Posted Wednesday, November 11th, 2015 by rob-ART morgan, mad scientist
November 12th, 2015, added a MacBook Air and MacBook Pro to Geekbench graph
Geekbench 3 runs under both iOS and OS X. So we used it to compare the combined processor and memory performance. (HIGHER number means FASTER.)
GFXBench 3 measures the OpenGL performance of both iOS and OS X devices. We ran the Manhattan and T-Rex animations off screen at 1080p in all cases. (HIGHER number means FASTER.)
15" MacBook Pro = Mid 2015 Macbook Pro 15" with 2.8GHz Core i7 and AMD Radeon R9 M370X
13" MacBook Pro = Early 2015 Macbook Pro 13" with 3.1GHz Core i7 and Intel HD Graphics 6100
13" MacBook Air = Early 2015 Macbook Pro 13" with 2.2 GHz Core i7 and Intel HD Graphics 6000
12" MacBook = Early 2015 MacBook Retina 12" with 1.2GHz or 1.3GHz Core M and Intel HD Graphics 5300
iPad Pro = iPad Pro with A9X chip
iPad Air 2 = iPad Air 2 with A8X chip
iPhone 6s Plus = iPhone 6s Plus with A9 chip
CAN THE IPAD PRO COMPETE WITH LAPTOPS?
The Geekbench 3 Single-Core Score for the iPad Pro beats the fastest 12" MacBook Retina but scores behind the two MacBook Pros -- which is as it should be.

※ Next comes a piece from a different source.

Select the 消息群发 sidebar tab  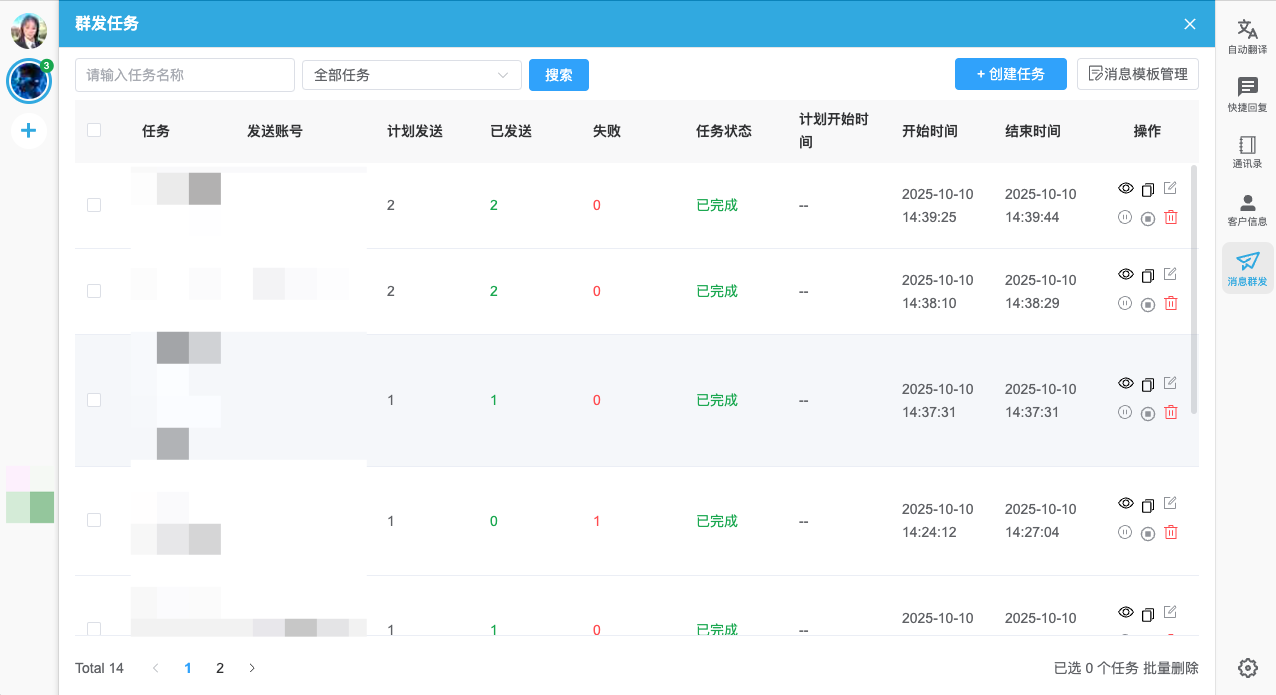1247,268
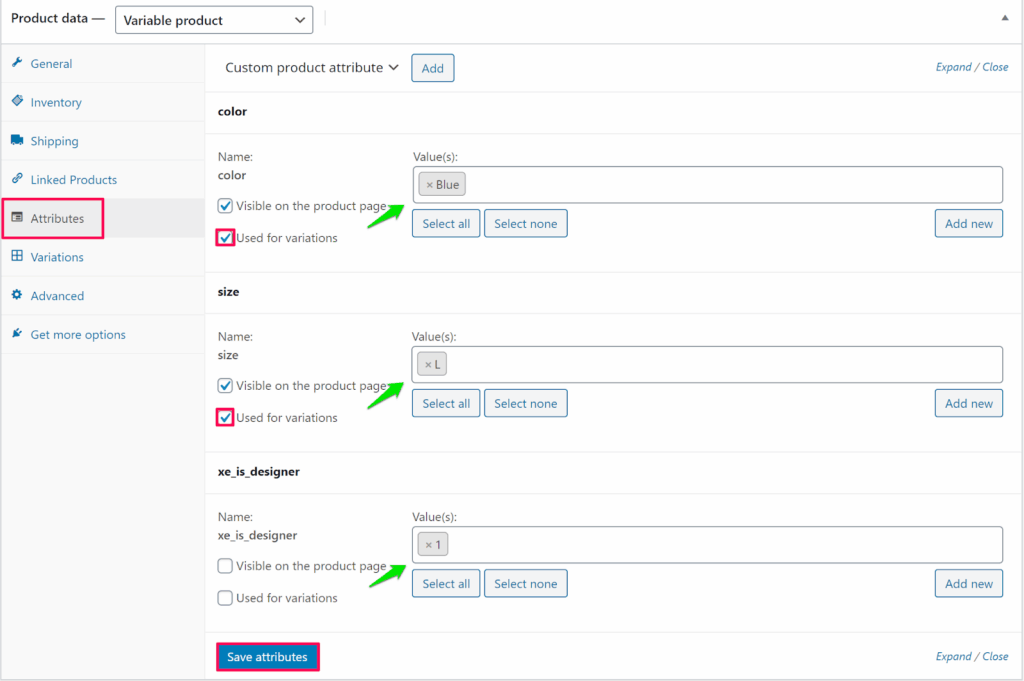This screenshot has height=681, width=1024.
Task: Click the General wrench icon
Action: [17, 63]
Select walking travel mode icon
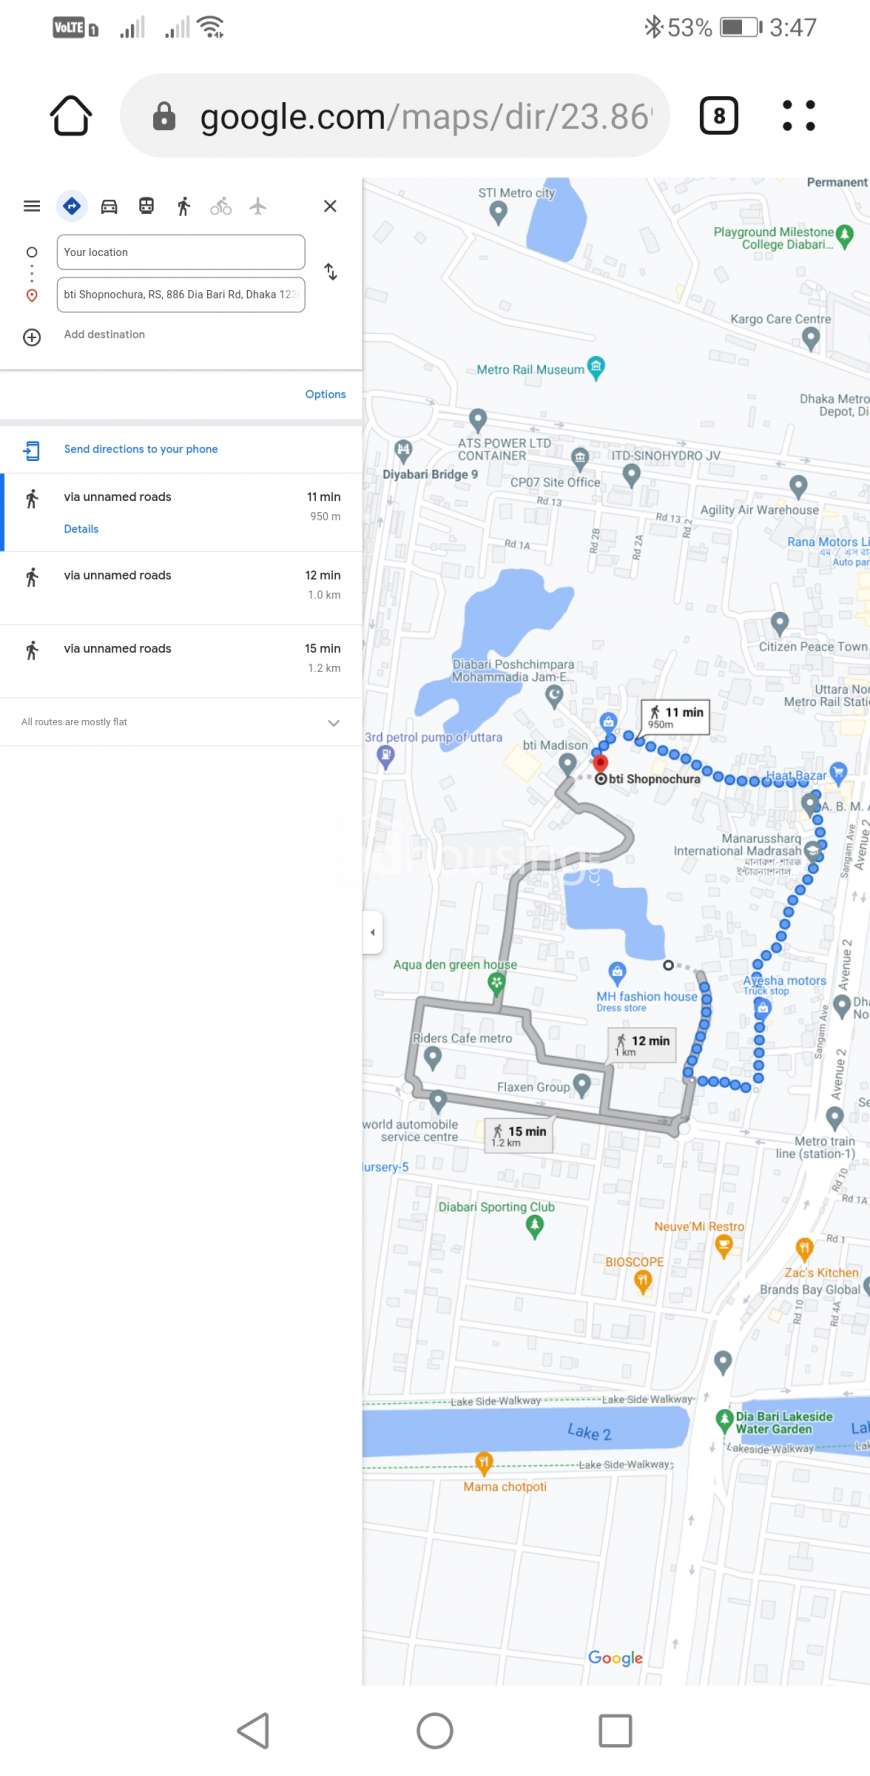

The Multi-Core Score is essentially the same as the top 12" MacBook with 1.3GHz Core M but slower than the MacBook Air and 13" MacBook Pro. (The top 2.8GHz MacBook Pro 15" Quad-Core i7 2.8GHz was not included but, in case you are curious, it's Geekbench Multi-Core score was 15165.)
Shockingly, the iPad Pro's framerate for the Manhattan OpenGL animation is faster than the fastest 15" MacBook Pro with M370X GPU! And the framerate for the T-Rex OpenGL animation is almost as fast.
If graphic speed is your passion, at least if our limited testing with and OpenGL benchmark, it could be argued that the iPad Pro matches or exceeds the performance of any Apple laptop. However, if CPU crunching is your need, it could be a substitute for the 12" MacBook. It won't however, impress you running next to a Core i7 MacBook Pro.
Apples to Oranges? We are comparing an iOS mobile device with 4G of RAM running iOS apps to an OS X device with 8G to 16G of RAM running OS X apps.